Stated goal
Convert the entries below into a numbered list with one item per line, and omit the blank lines.
# Record excerpts start
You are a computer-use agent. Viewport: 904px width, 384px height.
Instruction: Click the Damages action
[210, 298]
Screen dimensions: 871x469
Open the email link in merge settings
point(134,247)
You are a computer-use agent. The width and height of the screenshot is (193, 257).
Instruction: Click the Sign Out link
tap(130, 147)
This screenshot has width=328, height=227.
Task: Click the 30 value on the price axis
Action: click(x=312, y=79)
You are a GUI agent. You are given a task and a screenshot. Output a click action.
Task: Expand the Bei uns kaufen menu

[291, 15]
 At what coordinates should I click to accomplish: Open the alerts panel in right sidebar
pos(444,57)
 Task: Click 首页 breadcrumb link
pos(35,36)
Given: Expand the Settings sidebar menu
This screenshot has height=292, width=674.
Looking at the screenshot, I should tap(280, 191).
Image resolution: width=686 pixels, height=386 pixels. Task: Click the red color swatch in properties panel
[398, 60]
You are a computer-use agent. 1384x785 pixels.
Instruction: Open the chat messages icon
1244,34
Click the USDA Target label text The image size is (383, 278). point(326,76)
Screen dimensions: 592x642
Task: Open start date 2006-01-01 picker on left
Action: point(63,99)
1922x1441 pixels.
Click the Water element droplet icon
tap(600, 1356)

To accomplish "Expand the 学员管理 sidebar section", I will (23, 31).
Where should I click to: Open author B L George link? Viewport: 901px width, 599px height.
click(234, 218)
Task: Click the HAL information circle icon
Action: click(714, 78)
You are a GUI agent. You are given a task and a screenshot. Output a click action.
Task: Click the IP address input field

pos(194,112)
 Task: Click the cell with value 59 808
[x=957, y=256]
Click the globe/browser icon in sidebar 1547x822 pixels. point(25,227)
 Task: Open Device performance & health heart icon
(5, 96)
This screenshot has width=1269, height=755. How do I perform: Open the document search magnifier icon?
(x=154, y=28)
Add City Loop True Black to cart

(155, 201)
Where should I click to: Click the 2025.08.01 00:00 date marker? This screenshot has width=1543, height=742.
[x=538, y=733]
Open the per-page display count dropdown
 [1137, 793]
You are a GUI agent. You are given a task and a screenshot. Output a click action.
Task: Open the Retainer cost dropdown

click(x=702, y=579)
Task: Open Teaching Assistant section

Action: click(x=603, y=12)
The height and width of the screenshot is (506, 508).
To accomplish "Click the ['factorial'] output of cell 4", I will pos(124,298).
# Record excerpts end
Written solution
1. You are a computer-use agent. Viewport: 904px width, 384px height.
2. Instruction: Click the Damages action
3. [210, 298]
4. Screen dimensions: 871x469
5. Open the email link in merge settings
6. point(134,247)
7. You are a computer-use agent. The width and height of the screenshot is (193, 257).
8. Instruction: Click the Sign Out link
9. tap(130, 147)
10. This screenshot has width=328, height=227.
11. Task: Click the 30 value on the price axis
12. Action: click(x=312, y=79)
13. You are a GUI agent. You are given a task and a screenshot. Output a click action.
14. Task: Expand the Bei uns kaufen menu
15. [291, 15]
16.  At what coordinates should I click to accomplish: Open the alerts panel in right sidebar
17. pos(444,57)
18.  Task: Click 首页 breadcrumb link
19. pos(35,36)
20. Given: Expand the Settings sidebar menu
21. This screenshot has height=292, width=674.
22. Looking at the screenshot, I should tap(280, 191).
23. Image resolution: width=686 pixels, height=386 pixels. Task: Click the red color swatch in properties panel
24. [398, 60]
25. You are a computer-use agent. 1384x785 pixels.
26. Instruction: Open the chat messages icon
27. 1244,34
28. Click the USDA Target label text The image size is (383, 278). point(326,76)
29. Screen dimensions: 592x642
30. Task: Open start date 2006-01-01 picker on left
31. Action: point(63,99)
32. 1922x1441 pixels.
33. Click the Water element droplet icon
34. tap(600, 1356)
35. To accomplish "Expand the 学员管理 sidebar section", I will (23, 31).
36. Where should I click to: Open author B L George link? Viewport: 901px width, 599px height.
37. click(234, 218)
38. Task: Click the HAL information circle icon
39. Action: click(714, 78)
40. You are a GUI agent. You are given a task and a screenshot. Output a click action.
41. Task: Click the IP address input field
42. pos(194,112)
43.  Task: Click the cell with value 59 808
44. [x=957, y=256]
45. Click the globe/browser icon in sidebar 1547x822 pixels. point(25,227)
46.  Task: Open Device performance & health heart icon
47. (5, 96)
48. This screenshot has width=1269, height=755. How do I perform: Open the document search magnifier icon?
49. (x=154, y=28)
50. Add City Loop True Black to cart
51. (155, 201)
52. Where should I click to: Click the 2025.08.01 00:00 date marker? This screenshot has width=1543, height=742.
53. [x=538, y=733]
54. Open the per-page display count dropdown
55.  [1137, 793]
56. You are a GUI agent. You are given a task and a screenshot. Output a click action.
57. Task: Open the Retainer cost dropdown
58. click(x=702, y=579)
59. Task: Open Teaching Assistant section
60. Action: click(x=603, y=12)
61. The height and width of the screenshot is (506, 508).
62. To accomplish "Click the ['factorial'] output of cell 4", I will pos(124,298).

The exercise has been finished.